Average data rate over 30s = 919Mbps

Link pulse at end of cable

A peak to peak value of 1.92V at the end of the cable, -0.39dB from the reference 0.1m cable.

Test 3: 22 meter 24AWG CAT6 single twisted pair cable, PicoBlade to PicoBlade

Cable used

"Homebrew" 22 meter 24AWG CAT6 single pair. This cable was made by taking apart a 5.5 meter CAT6 cable, and splicing together four of the single pairs to make an 22 meter cable.

Test setup

Result

Average data rate over 30s = 912Mbps

Link pulse at end of cable

A peak to peak value of 1.85V at the end of the cable, -0.720dB from the reference 0.1m cable.

Test 4: 44 meter 24AWG CAT6 single twisted pair cable, PicoBlade to PicoBlade

Cable used

"Homebrew" 44 meter 24AWG CAT6 single pair. This cable was made by taking apart a 5.5 meter CAT6 cable, and splicing together eight of the single pairs to make an 44 meter cable.

Test setup

Result

No link.

Link pulse at end of cable

A peak to peak value of 1.36V at the end of the cable, --3.39dB from the reference 0.1m cable.

Test 5: 10 meter 28AWG shielded single twisted pair cable, PicoBlade to PicoBlade

Cable used

10 meter 24AWG shielded single pair (MPN: 5471C SL005) with PicoBlade connectors.

Test setup

Result

Average data rate over 30s = 936Mbps

Link pulse at end of cable

A peak to peak value of 1.03V at the end of the cable, -5.807183582046531 dB from the reference 0.1m cable.

Conclusion

Our tests show that we can achieve around 22 meters on a CAT6 single pair. This seems to correlate fairly well with the information we received from our chip manufacturer (Texas Instruments), who suggest that the chip we use (the DP83TG720S-Q1) is meant for automotive cable reaches of 15 meters.

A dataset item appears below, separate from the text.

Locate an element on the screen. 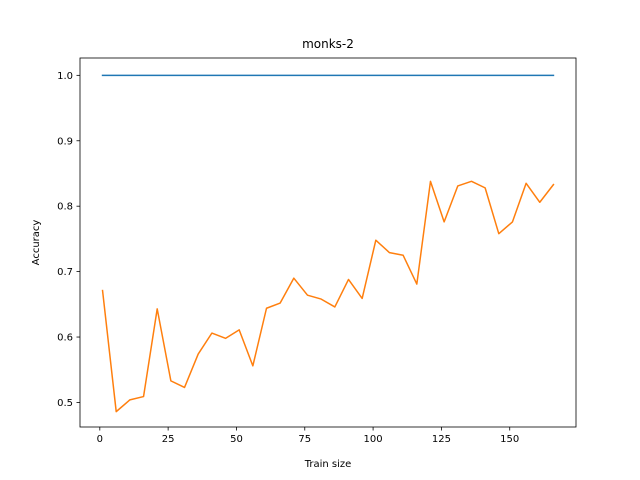 This screenshot has height=480, width=640. y-tick-label: 0.5 is located at coordinates (65, 404).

One interesting finding is that whether a link appears or not appears to not to correlate directly to voltage loss. Our 44 meter CAT6 cable had a lower signal loss than our 10 meter shielded cable, however the 44 meter cable did not establish a link. This could have been due to the "homebrew" nature of the cable, with 10 soldered wire splice locations potentially causing reflections that messed with the signal.

In general, we would posit that 20 meters on CAT6 is currently achievable with SPEBlox, and this is probably about right for most 1000BASE-T1 hardware on the market.

By no means is this a comprehensive test. We haven't explored the effect of shielding, or other types of cable, but hopefully this practical exploration should give the reader a good "feeling" for practically achievable distances with a "typical" single pair ethernet 1000BASE-T1 setup.

September 2022 Edit

After speaking with some folks deeply involved in the development of IEEE 802.3bp, we have learnt that chip manufacturers are currently no longer working on 1000BASE-T1 PHYs capable of ranges up to 100 meters. The reasoning behind this is that to achieve 100 meters range would involve a huge amount of complexity, latency of coding, cost and power and it wouldn't be a particularly reliable link anyway.